GIVEN DATA:
▼▼▼

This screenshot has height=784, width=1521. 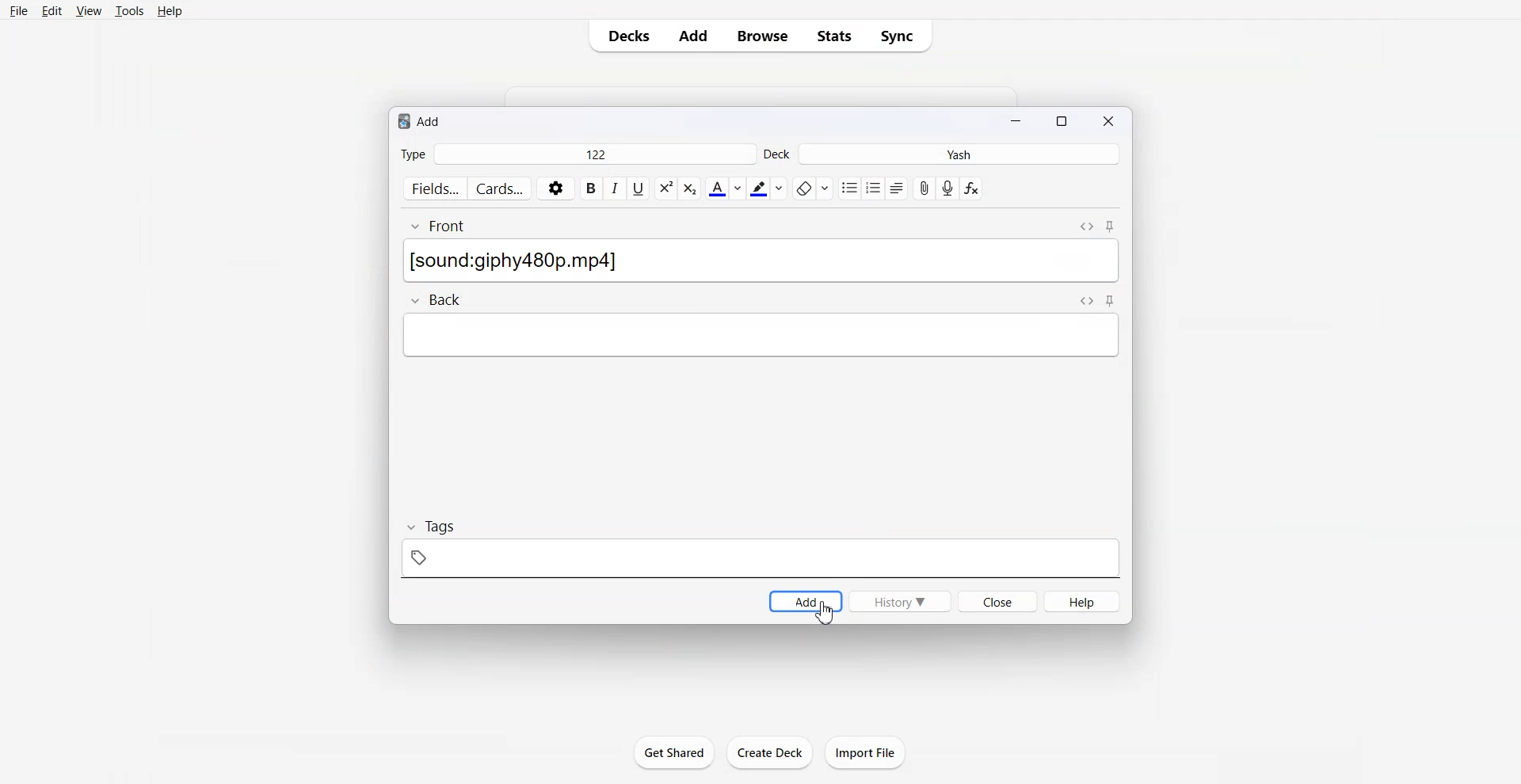 What do you see at coordinates (1016, 121) in the screenshot?
I see `Minimize` at bounding box center [1016, 121].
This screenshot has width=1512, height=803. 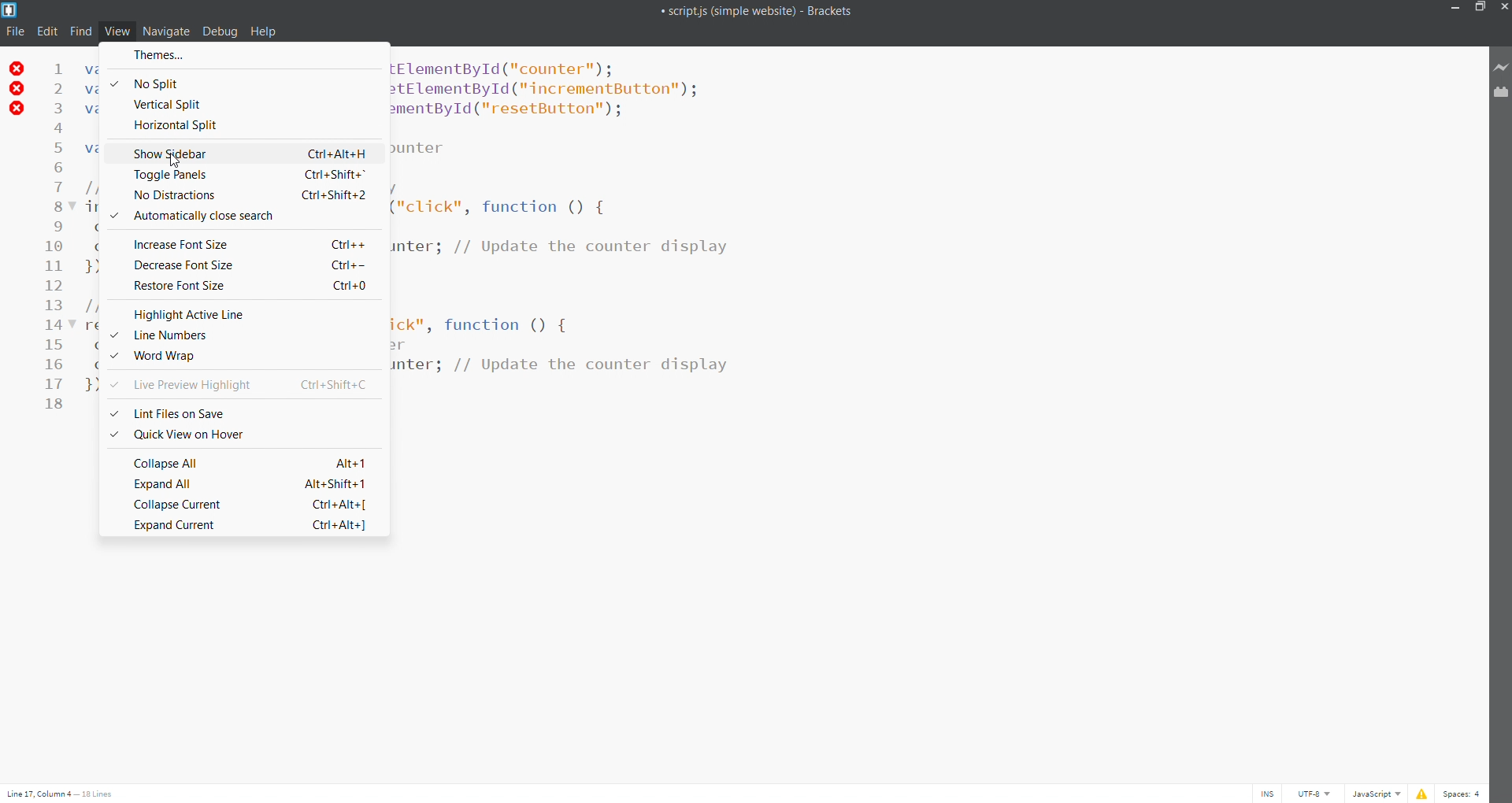 I want to click on space count, so click(x=1464, y=794).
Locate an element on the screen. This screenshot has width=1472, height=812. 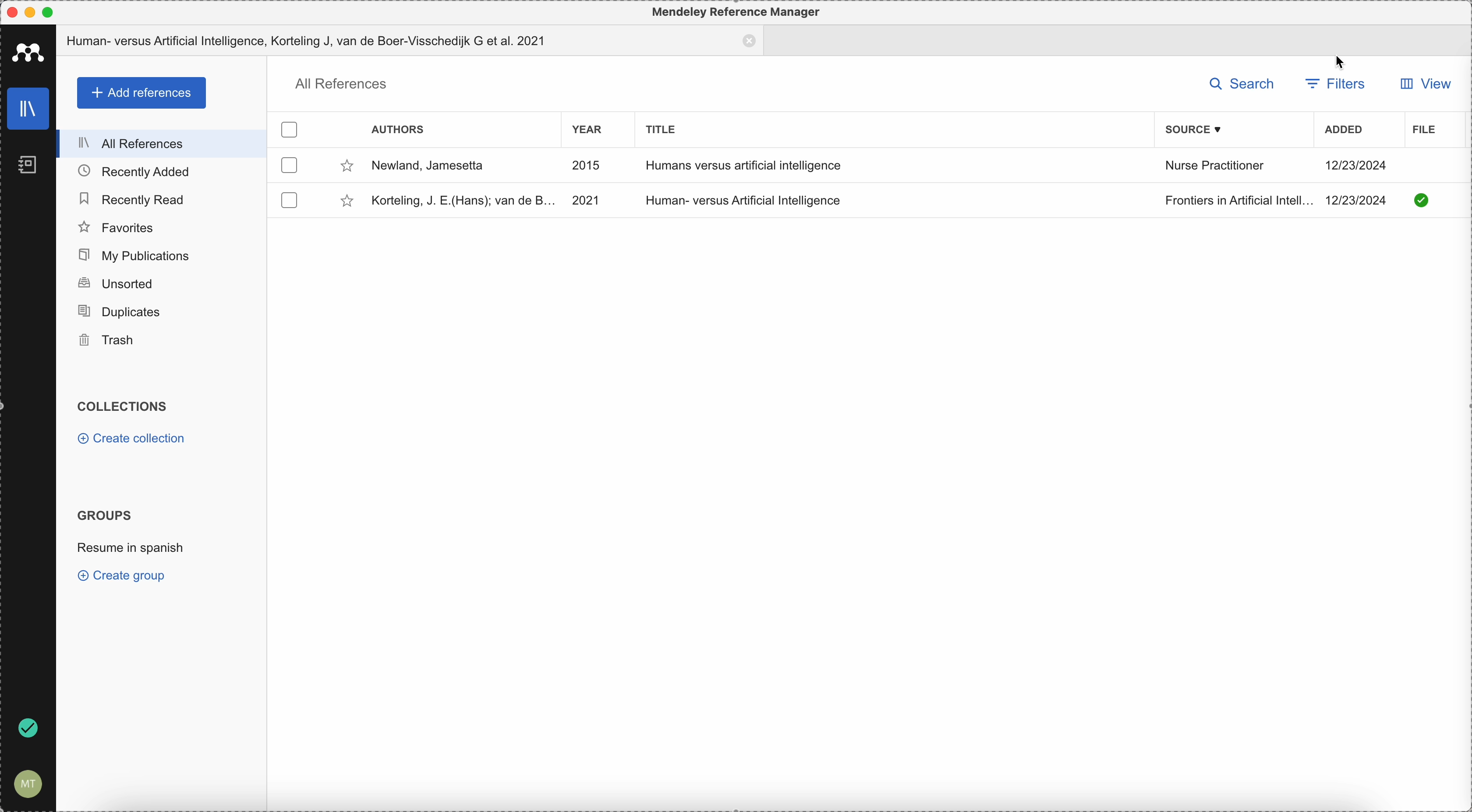
add references is located at coordinates (140, 93).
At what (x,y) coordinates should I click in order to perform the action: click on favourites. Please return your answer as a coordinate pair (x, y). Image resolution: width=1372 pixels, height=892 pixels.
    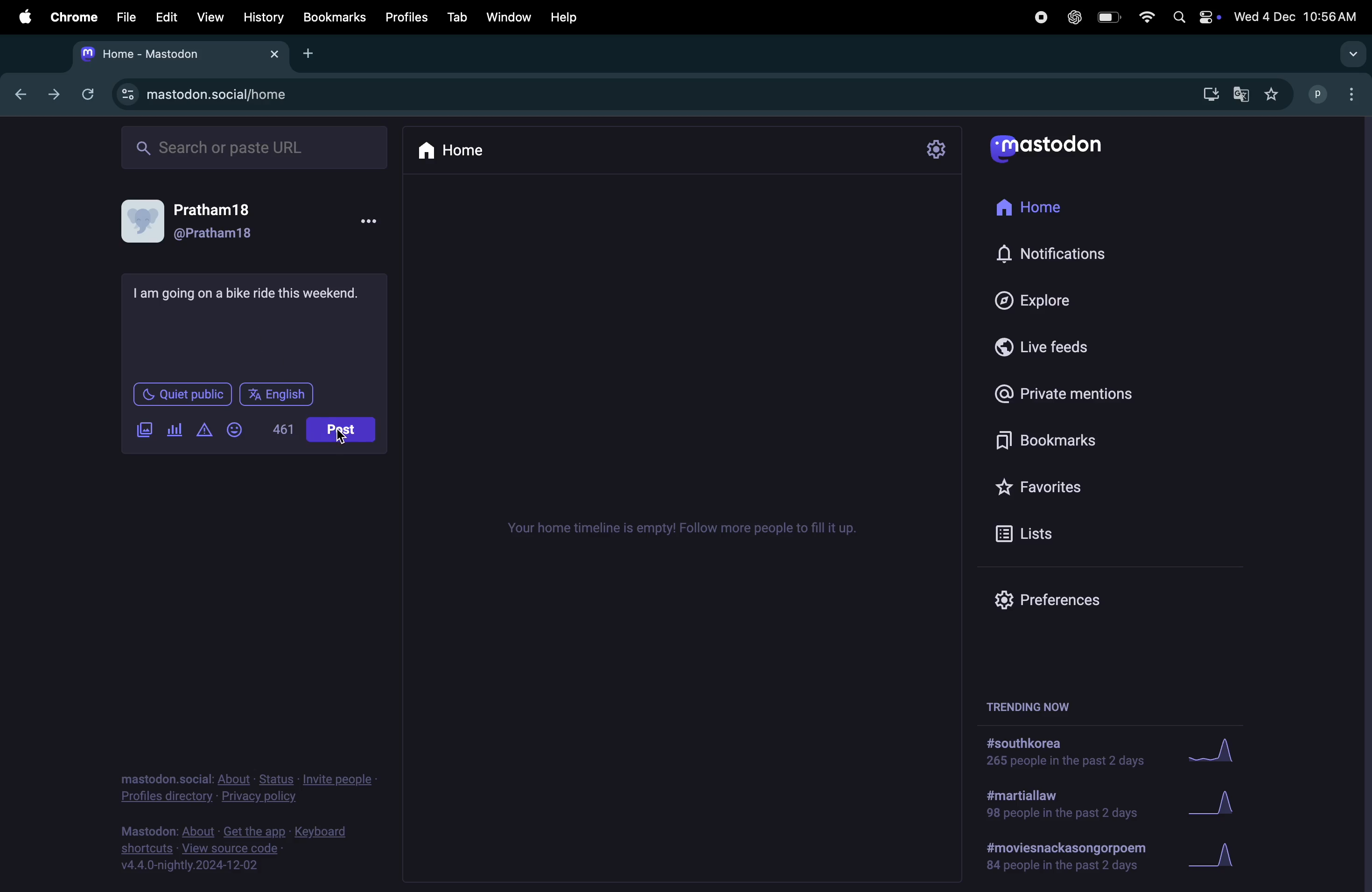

▲▲▲

Please rewrite everything from the line containing "Locate an element" down to the end of the records, swapping "screenshot" for "screen capture" and keeping all else unchanged. Leave the pictures out.

OUTPUT BELOW:
Locate an element on the screen. This screen capture has width=1472, height=812. 
add references is located at coordinates (140, 93).
At what (x,y) coordinates should I click in order to perform the action: click on favourites. Please return your answer as a coordinate pair (x, y). Image resolution: width=1372 pixels, height=892 pixels.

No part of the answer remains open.